To perform stratification in train-test split. Valid only when task_type='classification'.

initial_timeout (int) = 600

Timelimit to execute each generated script. Ignored when hyperparameter_tuning=True and hyperparameter_tuning_timeout is set.

timeout_for_test (int) = 0

Timelimit to execute test script (final_script) and Visualization.

cancel (CancellationToken or None) = None

Object to interrupt evaluations.

project_name (str or None) = None

Project name.

debug (bool) = False

Debug mode or not.

use_pos_list (list[str]) = [“名詞”, “動詞”, “助動詞”, “形容詞”, “副詞”]

List of parts-of-speech to be used during text analysis. This variable is used for japanese texts analysis. Select the part of speech below. “名詞”, “動詞”, “形容詞”, “形容動詞”, “副詞”.

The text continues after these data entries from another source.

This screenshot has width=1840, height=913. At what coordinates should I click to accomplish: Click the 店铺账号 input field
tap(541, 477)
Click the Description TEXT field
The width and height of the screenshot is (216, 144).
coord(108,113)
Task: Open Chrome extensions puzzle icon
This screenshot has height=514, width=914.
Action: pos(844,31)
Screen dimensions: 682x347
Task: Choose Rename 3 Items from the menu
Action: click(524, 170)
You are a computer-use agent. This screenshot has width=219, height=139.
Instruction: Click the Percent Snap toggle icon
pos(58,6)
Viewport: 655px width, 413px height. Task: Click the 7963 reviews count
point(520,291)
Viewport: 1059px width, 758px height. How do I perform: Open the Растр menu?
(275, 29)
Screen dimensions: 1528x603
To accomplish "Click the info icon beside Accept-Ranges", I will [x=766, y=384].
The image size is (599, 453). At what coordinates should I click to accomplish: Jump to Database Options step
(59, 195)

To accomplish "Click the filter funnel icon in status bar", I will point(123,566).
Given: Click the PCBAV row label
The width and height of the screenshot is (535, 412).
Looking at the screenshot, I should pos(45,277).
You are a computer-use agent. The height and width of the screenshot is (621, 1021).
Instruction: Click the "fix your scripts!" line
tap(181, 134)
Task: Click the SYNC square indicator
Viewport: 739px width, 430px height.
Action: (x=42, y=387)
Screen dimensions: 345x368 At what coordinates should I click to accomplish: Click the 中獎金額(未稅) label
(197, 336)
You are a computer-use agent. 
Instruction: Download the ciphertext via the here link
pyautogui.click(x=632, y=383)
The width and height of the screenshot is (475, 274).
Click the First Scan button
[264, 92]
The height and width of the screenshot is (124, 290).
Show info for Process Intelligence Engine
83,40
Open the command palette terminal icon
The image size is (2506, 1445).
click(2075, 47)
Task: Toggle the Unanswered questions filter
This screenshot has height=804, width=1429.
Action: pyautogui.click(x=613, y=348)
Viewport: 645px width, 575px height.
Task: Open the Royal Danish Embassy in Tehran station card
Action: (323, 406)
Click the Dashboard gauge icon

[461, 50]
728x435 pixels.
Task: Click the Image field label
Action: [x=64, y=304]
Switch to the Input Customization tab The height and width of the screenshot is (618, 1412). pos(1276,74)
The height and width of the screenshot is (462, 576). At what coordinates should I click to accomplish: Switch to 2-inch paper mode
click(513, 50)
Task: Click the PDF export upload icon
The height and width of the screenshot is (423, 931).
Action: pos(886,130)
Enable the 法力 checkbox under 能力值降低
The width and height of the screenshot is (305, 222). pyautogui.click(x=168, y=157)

use_word_stemming (bool) = True

Specify whether or not word stemming is used. This variable is used for japanese texts analysis.

n_models (int) = 3

Number of output models to be tried.

seed_for_model (int) = 42

Random seed for models such as RandomForestClassifier.

id_columns_for_prediction (list[str] or None) = None

Name of the dataframe columns that outputs the prediction result.

use_word_list (list[str], dict[str, list[str]], or None) = None

List of words to be used as features when generating explanatory variables from text. If dict type is specified, key must be a column name and value must be a list of words.

hyperparameter_tuning (bool) = False

On/Off of hyperparameter tuning.

hyperparameter_tuning_n_trials (int) = 10

The number of trials of hyperparameter tuning.

hyperparameter_tuning_timeout (int) = 0

Time limit for hyperparameter tuning in each generated script. Ignored when hyperparameter_tuning is False.

hyperparameter_tuning_random_state (int) = 1023

Random seed for hyperparameter tuning.

predict_option (‘default’ or ‘probability’) = ‘default’

Specify predict method (default: predict(), probability: predict_proba().)

permutation_importance (bool) = True

On/Off of outputting permutation importance calculation code.

add_explanation (bool) = False

If True, outputs ipynb files including EDA and explanation.